The share of bankruptcy filers who are older than 65 is the highest it’s ever been.As the cost of living outpaces incomes, health-care costs rise and debt swells, there’s been more than a twofold increase in the rate of older Americans filing for bankruptcy, according to a new study. “For an increasing number of older Americans, their golden years are fraught with economic risks,” it reads.
The average monthly Social Security check is $1,404, and more than 40 percent of single adults receive more than 90 percent of their income from that check, according to the government. Older Americans’ debt can threaten this.
The number of Social Security recipients 65 and older who had their check reduced because of their student loans increased by more than 500 percent between 2002 and 2015, according to the Government Accountability Office.“There’s just fewer options you have at that stage of the game,” said Justin Halverson, a financial advisor and co-founder of Great Waters Financial in Minneapolis.
But the situation is far from hopeless. Here’s what you can do.
1) Get your budget in order
Mapping your expenses will help you see where, and if, you have room to chip away at your debt, financial experts say. Doing so will also make it more likely that you stick to a budget, and therefore avoid falling deeper into debt. The National Council on Aging offers the Economic Check Up, a website where users can obtain a free personal report on money management and budgeting. (There is also a job search at the site.)

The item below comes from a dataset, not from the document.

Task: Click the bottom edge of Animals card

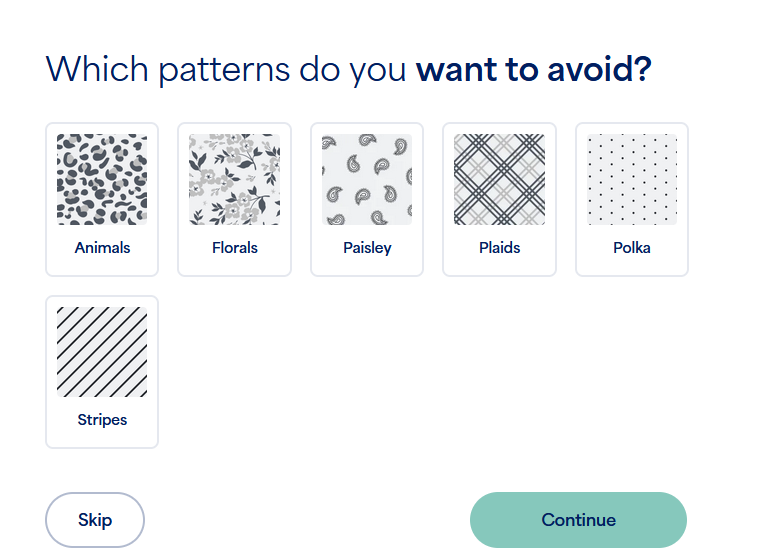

Plug in a few simple questions on the council’s Benefits CheckUp page and the online tool will screen your eligibility for thousands of benefits for seniors, including meal deliveries and myriad potential tax savings, that could help you to pull down your overhead. To brace for coming health-care costs and possibly find ways to save on them, check out AARP’s health-care cost calculator. For Medicare specific information, go to My Medicare Matters.
2) Do what you can
As for that debt issue, Halverson recommends reaching out to creditors to find a way to negotiate more favorable terms. “If you have debts with a hospital, I’ve heard stories where people have called in, told them their situation and the hospital was able to forgive some of the debt,” Halverson said. “Open communication is always going to be a good thing.”
Similarly, if you foresee problems paying your mortgage, contact your financial institution as soon as possible, said Lori Trawinski, director of banking and finance at the AARP Public Policy Institute. “If you wait until you’re three or four months delinquent, it’s much more difficult to get help,” Trawinski said.
Also, financial experts recommend that you try to at least make the minimum payments on your credit card. By doing so, “you’re not having actions taken against you,” said Craig Copeland, a senior associate with the Employee Benefit Research Institute.
But keep in mind that the less you pay, the longer you’ll be stuck with a debt — and, thanks to interest accrual, the greater it will become. So pay more if you can and look to avoid using that credit card all together.
Also make sure your rights are not being violated. The Consumer Financial Protection Bureau offers information on how to protect yourself from collection agencies.